El impacto de nuestro peso corporal a la hora de correr es algo incuestionable. Ahí no hay margen de duda. Por eso muchos nos preguntamos cuál es el peso ideal para correr. Algunas afirmaciones señalan que una pérdida de peso del 1% repercute en una mejora de 1% de capacidad para correr más rápido. Se estima también que un corredor puede mejorar su velocidad de carrera en 1.5 segundos por kilómetro por cada kilogramo que pierda. Pero todo esto es más complejo de lo que puede parecer a simple vista.

No se trata de tirar peso fuera a costa de lo que sea, si no de saber de dónde nos sobra. Generalmente los excesos de peso corporal están formados de grasa y es en está en la que deberemos hacer hincapié. Ojo con los excesos que puedan llevarse por delante músculo. Podemos vernos con menos peso, sí, pero también con menos fuerza en nuestras zancadas.

Aunque peso es uno de los factores que más oscilaciones sufren a lo largo de la temporada, podemos llegar a controlarlo. Si conseguimos plantarnos en nuestro peso ideal de competición contribuiremos de manera muy positiva a lograr un gran resultado.

El problema es que la respuesta es bastante compleja.

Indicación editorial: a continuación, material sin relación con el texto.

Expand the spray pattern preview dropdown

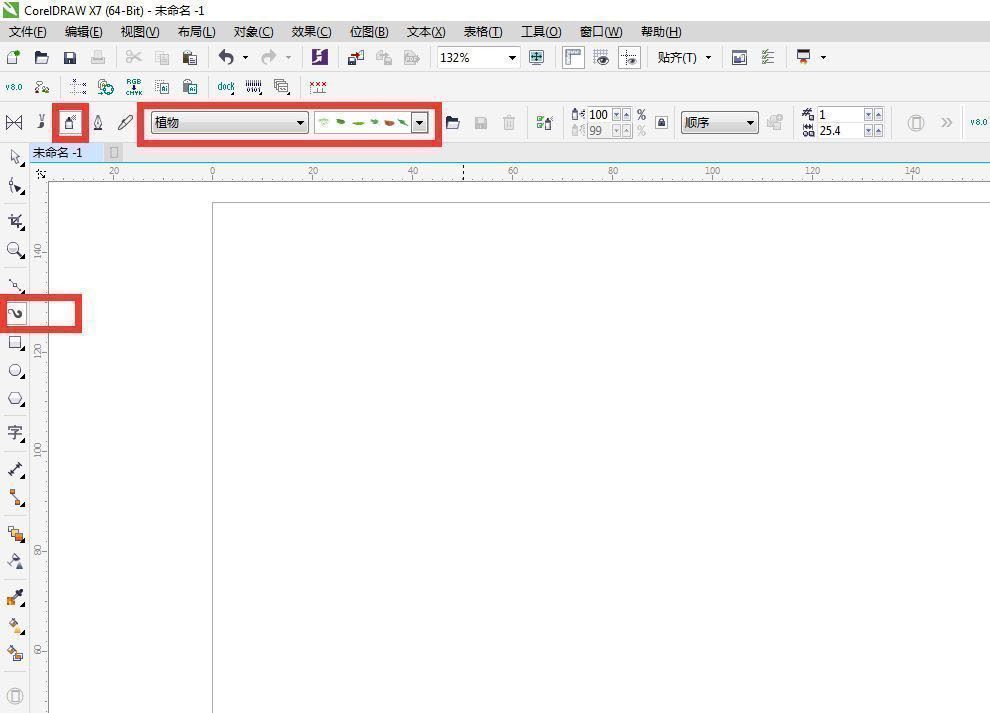(419, 123)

Debemos tener en cuenta que hay numerosos factores que determinan esto. La altura, la complexión corporal, la raza, el sexo o el tipo de entrenamiento -no es lo mismo querer salir a competir que sólo a hacer deporte por disfrutar- influyen en gran medida.

Por todo esto no podríamos hablar de un peso específico. Ante todo debemos siempre buscar las buenas sensaciones. Aprender a conocer y escuchar nuestro cuerpo. Esto, junto con algunas indicaciones, dará respuesta a nuestra inquietud y nos llevará a la consecución de nuestros objetivos. En el libro “Manual del corredor de competiciónManual del corredor de competición, de Bob Glober, hay un apartado muy especial que habla acerca de esto, donde encontrarás unas tablas muy útiles dentro del capítulo “Peso y rendimiento”, que te ayudarán y orientarán de una mejor manera.

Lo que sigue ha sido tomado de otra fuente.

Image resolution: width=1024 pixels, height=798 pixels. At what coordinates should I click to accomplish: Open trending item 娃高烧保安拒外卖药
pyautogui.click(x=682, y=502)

Mediante nuestra altura (cms) podremos conocer el “peso objetivo”(kg), es decir aquel que nos dará un mejor rendimiento deportivo. En el libro de Glober se muestran también los límites de peso ideales en función del tipo de cuerpo de cada corredor. Para que entendáis esto: alguien de complexión fuerte no debería estar cercano al límite bajo. Por el contrario un corredor de complexión delgada estaría aún por encima de su peso si se sitúa en el límite alto.

El peso objetivo está hecho en una fórmula basada en el peso medio de los corredores de élite. Puede tener alteraciones del 10%, tanto hacia arriba como hacia abajo:

Tabla peso ideal

Foto: atletas.info

Esta es una de las muchas opciones, variables y tablas que podrás encontrar para determinar un “peso ideal”. Como decíamos anteriormente, todo esto debe pasar principalmente por las buenas sensaciones físicas. Debemos de encontrarnos cómodos y competitivos con nuestro peso y eso no siempre pasa por tomar a rajatabla estas “leyes”. Se pueden tomar como guía u orientación pero sin olvidar nunca que cada uno tenemos unas características individuales.